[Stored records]
☆ ☆ ☆
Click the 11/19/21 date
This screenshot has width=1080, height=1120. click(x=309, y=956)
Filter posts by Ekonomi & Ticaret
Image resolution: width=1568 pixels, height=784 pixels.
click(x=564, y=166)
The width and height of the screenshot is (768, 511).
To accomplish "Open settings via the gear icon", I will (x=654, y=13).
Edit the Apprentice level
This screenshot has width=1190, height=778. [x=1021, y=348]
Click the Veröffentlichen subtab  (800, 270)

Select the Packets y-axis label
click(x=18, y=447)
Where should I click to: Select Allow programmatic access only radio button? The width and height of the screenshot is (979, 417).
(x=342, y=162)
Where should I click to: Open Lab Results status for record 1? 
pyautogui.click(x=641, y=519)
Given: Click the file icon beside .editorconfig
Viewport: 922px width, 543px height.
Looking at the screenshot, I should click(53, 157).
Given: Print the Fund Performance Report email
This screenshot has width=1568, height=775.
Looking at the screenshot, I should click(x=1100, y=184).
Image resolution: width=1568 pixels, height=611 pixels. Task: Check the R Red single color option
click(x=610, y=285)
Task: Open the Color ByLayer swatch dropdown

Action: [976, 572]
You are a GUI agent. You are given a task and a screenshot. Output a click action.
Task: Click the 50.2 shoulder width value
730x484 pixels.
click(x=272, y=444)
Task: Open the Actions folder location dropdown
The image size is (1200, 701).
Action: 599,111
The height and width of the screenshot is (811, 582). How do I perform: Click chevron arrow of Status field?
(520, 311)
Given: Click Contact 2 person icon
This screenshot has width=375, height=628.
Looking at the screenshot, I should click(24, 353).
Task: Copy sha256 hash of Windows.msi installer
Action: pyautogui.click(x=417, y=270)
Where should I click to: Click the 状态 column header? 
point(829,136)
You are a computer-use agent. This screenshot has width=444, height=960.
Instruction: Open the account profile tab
☆ ☆ ☆
The answer is the line holding "Where should I click to: Open" and all the lines after it through the end of the records, repeated exactly.

#### [Solution for this task]
Where should I click to: Open Lab Results status for record 1? 
pyautogui.click(x=641, y=519)
Given: Click the file icon beside .editorconfig
Viewport: 922px width, 543px height.
Looking at the screenshot, I should click(53, 157).
Given: Print the Fund Performance Report email
This screenshot has width=1568, height=775.
Looking at the screenshot, I should click(x=1100, y=184).
Image resolution: width=1568 pixels, height=611 pixels. Task: Check the R Red single color option
click(x=610, y=285)
Task: Open the Color ByLayer swatch dropdown

Action: [976, 572]
You are a GUI agent. You are given a task and a screenshot. Output a click action.
Task: Click the 50.2 shoulder width value
730x484 pixels.
click(x=272, y=444)
Task: Open the Actions folder location dropdown
The image size is (1200, 701).
Action: 599,111
The height and width of the screenshot is (811, 582). How do I perform: Click chevron arrow of Status field?
(520, 311)
Given: Click Contact 2 person icon
This screenshot has width=375, height=628.
Looking at the screenshot, I should click(24, 353).
Task: Copy sha256 hash of Windows.msi installer
Action: pyautogui.click(x=417, y=270)
Where should I click to: Click the 状态 column header? 
point(829,136)
You are a computer-use agent. This screenshot has width=444, height=960.
Instruction: Open the account profile tab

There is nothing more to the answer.